** Provided data follows **

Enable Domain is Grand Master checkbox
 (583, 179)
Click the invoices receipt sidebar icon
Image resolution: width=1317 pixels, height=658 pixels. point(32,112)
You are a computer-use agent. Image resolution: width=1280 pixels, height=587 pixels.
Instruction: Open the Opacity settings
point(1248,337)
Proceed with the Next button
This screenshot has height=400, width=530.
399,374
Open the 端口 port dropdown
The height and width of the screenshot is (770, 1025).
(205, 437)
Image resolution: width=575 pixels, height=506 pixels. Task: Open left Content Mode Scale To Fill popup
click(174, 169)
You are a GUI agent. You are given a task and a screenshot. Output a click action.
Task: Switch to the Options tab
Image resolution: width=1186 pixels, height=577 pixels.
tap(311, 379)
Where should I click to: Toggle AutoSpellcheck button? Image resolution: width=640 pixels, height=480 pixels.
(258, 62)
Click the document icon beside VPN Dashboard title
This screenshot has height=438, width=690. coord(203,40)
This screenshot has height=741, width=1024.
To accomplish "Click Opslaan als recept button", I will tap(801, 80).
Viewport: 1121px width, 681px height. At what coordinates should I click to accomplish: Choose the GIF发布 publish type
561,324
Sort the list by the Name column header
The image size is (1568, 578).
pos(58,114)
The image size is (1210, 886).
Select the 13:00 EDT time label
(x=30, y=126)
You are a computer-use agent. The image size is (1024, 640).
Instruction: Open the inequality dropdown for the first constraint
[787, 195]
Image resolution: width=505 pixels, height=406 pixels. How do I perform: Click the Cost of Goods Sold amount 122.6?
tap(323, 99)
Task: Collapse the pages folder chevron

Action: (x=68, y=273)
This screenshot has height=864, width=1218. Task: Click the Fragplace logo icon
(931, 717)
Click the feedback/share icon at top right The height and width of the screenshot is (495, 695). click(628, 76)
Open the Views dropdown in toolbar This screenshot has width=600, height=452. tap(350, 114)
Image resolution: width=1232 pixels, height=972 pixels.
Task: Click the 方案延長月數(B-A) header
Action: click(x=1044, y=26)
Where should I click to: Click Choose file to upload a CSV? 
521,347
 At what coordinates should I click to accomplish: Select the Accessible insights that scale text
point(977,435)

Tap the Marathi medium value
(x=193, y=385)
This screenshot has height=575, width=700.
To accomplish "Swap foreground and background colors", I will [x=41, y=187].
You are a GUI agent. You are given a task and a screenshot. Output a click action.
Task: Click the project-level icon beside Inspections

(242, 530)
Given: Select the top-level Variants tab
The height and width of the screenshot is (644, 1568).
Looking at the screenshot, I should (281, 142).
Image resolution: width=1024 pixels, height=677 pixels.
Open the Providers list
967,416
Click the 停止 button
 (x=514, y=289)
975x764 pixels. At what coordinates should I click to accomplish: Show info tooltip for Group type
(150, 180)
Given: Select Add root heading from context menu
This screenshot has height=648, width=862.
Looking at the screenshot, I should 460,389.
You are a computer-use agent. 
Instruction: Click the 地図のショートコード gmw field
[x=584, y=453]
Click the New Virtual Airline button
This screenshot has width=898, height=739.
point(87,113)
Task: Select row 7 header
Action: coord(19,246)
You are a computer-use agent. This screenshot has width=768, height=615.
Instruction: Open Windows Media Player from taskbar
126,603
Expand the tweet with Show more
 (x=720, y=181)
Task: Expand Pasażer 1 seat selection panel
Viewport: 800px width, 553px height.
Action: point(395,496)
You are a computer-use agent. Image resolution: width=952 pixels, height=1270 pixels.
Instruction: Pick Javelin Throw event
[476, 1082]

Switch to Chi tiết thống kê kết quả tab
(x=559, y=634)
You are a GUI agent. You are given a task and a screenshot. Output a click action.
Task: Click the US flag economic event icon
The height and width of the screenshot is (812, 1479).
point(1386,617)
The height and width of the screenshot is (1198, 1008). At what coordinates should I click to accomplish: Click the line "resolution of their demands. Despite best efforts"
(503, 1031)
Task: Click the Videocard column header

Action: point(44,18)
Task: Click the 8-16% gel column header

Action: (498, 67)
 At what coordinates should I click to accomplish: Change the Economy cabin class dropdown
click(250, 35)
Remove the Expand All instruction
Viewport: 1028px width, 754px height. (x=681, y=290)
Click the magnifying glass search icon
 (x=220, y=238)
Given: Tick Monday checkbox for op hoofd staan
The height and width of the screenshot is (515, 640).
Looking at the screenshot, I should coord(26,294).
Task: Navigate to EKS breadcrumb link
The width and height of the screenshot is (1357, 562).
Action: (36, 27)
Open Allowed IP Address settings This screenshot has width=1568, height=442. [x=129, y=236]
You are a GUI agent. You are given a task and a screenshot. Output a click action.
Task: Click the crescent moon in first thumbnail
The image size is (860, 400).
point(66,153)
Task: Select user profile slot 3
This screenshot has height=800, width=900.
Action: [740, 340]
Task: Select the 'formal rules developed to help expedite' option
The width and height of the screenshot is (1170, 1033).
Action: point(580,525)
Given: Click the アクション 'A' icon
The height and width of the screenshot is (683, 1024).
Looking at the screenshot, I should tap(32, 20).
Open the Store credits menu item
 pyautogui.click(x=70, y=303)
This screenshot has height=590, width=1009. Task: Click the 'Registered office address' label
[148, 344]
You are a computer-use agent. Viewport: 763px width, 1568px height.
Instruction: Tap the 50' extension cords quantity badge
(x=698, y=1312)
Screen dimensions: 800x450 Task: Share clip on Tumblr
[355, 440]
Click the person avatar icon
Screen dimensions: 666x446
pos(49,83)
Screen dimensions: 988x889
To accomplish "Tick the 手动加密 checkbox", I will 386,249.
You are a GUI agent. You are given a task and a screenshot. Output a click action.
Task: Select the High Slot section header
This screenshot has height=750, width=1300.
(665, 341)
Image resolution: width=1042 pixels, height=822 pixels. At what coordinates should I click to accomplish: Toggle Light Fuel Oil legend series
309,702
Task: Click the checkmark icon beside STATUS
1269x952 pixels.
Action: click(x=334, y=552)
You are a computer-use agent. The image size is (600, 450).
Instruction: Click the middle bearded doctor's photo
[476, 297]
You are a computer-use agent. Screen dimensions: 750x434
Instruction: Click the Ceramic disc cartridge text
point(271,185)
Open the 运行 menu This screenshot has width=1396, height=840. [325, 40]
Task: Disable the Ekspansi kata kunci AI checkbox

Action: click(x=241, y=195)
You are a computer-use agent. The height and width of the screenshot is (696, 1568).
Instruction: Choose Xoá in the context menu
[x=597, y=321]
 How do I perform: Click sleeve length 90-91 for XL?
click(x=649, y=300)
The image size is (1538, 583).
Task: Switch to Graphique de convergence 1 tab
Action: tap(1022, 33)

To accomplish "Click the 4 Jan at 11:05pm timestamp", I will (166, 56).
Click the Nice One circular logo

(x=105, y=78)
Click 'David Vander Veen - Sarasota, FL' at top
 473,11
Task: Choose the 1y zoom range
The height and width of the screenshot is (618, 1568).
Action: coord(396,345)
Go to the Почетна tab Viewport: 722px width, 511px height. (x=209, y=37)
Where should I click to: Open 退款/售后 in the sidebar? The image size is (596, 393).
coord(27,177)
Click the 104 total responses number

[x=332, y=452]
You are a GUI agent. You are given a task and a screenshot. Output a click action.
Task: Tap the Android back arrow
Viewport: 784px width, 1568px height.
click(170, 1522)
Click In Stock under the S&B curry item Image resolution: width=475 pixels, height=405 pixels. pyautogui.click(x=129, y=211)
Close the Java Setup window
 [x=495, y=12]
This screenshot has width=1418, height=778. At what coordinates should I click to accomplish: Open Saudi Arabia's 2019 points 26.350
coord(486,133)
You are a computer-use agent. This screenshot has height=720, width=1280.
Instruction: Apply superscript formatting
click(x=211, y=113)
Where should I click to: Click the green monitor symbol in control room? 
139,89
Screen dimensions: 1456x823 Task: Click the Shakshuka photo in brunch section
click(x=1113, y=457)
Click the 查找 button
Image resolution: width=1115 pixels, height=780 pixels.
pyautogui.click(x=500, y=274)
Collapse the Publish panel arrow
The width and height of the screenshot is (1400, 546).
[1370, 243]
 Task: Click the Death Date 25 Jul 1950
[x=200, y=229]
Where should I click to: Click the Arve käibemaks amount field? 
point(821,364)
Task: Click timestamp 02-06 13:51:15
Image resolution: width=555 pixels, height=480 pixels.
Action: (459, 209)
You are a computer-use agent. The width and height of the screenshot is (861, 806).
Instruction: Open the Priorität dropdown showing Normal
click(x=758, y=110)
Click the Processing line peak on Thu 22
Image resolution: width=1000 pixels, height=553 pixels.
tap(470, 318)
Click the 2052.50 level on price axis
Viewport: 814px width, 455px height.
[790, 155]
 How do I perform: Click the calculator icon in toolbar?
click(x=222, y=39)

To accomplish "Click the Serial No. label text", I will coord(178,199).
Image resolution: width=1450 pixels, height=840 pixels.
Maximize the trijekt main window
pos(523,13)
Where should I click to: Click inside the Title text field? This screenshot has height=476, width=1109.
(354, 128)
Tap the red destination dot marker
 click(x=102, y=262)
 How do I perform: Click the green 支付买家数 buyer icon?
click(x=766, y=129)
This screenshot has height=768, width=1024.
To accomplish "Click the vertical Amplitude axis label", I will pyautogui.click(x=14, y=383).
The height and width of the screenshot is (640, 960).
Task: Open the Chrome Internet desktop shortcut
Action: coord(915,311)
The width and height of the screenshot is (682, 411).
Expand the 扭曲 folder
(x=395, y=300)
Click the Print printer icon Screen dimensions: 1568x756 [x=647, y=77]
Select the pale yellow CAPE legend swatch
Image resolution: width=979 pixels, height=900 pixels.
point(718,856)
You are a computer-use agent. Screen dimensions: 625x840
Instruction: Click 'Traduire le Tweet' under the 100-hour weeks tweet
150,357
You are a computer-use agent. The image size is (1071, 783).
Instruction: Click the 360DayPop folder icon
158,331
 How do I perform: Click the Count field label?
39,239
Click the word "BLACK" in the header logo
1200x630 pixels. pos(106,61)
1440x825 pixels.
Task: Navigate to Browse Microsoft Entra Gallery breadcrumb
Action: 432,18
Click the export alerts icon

** End of Provided data **

◆ What to work on ◆
The required output is the set of lines from the first line of the data through the line that contains "Open the 端口 port dropdown", transcribed exactly.

◆ Output for this exercise ◆
Enable Domain is Grand Master checkbox
 (583, 179)
Click the invoices receipt sidebar icon
Image resolution: width=1317 pixels, height=658 pixels. point(32,112)
You are a computer-use agent. Image resolution: width=1280 pixels, height=587 pixels.
Instruction: Open the Opacity settings
point(1248,337)
Proceed with the Next button
This screenshot has height=400, width=530.
399,374
Open the 端口 port dropdown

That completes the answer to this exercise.